Maybe sometimes I am just too hard on myself. I think too much. I focus on aspects and situations that don’t bring me anything that I could benefit of… just more thoughts… but I’ll tell you something Anita.. when I finally got out of that small town for the first time, when I was 19 and moved to Sydney, Australia for 7 months to study English and try my first work experience abroad, I felt something that I can’t even fully describe in words… pure soul liberation, like I was born again, but better this time. The feeling of being so far away from everything, alone on these new bright streets of this new big city, so young and full of youth and hunger for adventures and new experiences… that hunger for life is a memory that won’t ever leave my heart.

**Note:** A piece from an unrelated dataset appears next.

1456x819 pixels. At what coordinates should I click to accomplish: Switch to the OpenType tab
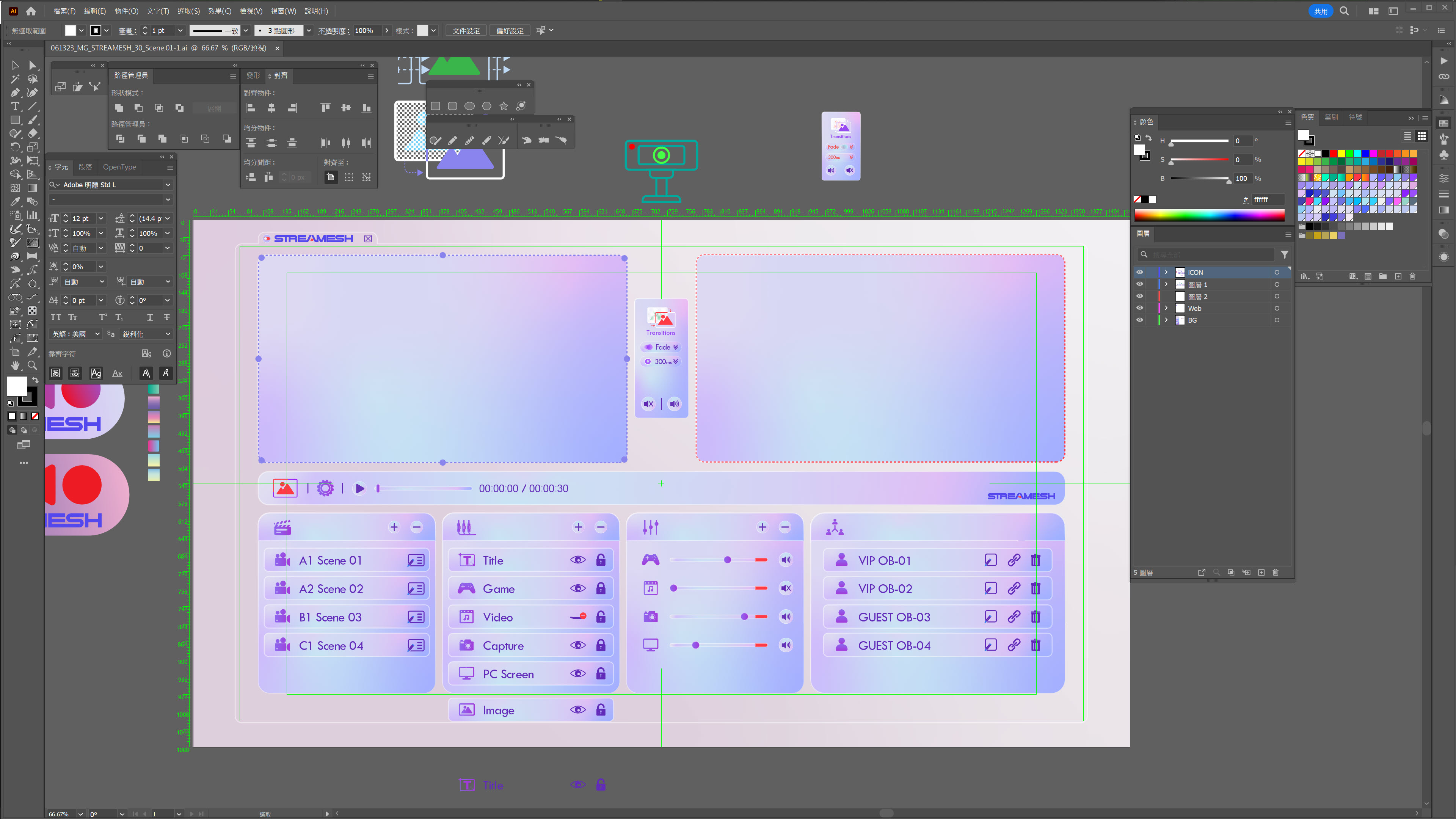click(x=119, y=167)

Nothing, not even being on television or getting a Bachelor degree will ever compare to the joyful feeling of being alone on the other side of the world, so young and free… I don’t even know how my parents managed to let me do such a thing, I can’t even imagine how hard it should’ve been to see your 19 years old son fly away and not knowing where he’d be sleeping at night… but they knew how much it was important for me… they saw the tears and the sadness I grew up with, and they gave me that experience as a present, a bridge to my happiness. And I won’t ever forget that.
Sorry if this message is a little long but I wanted to share with you this beautiful part of my life. The most beautiful up to date.
Hope you have an amazing day, and I’m interested to know what you think.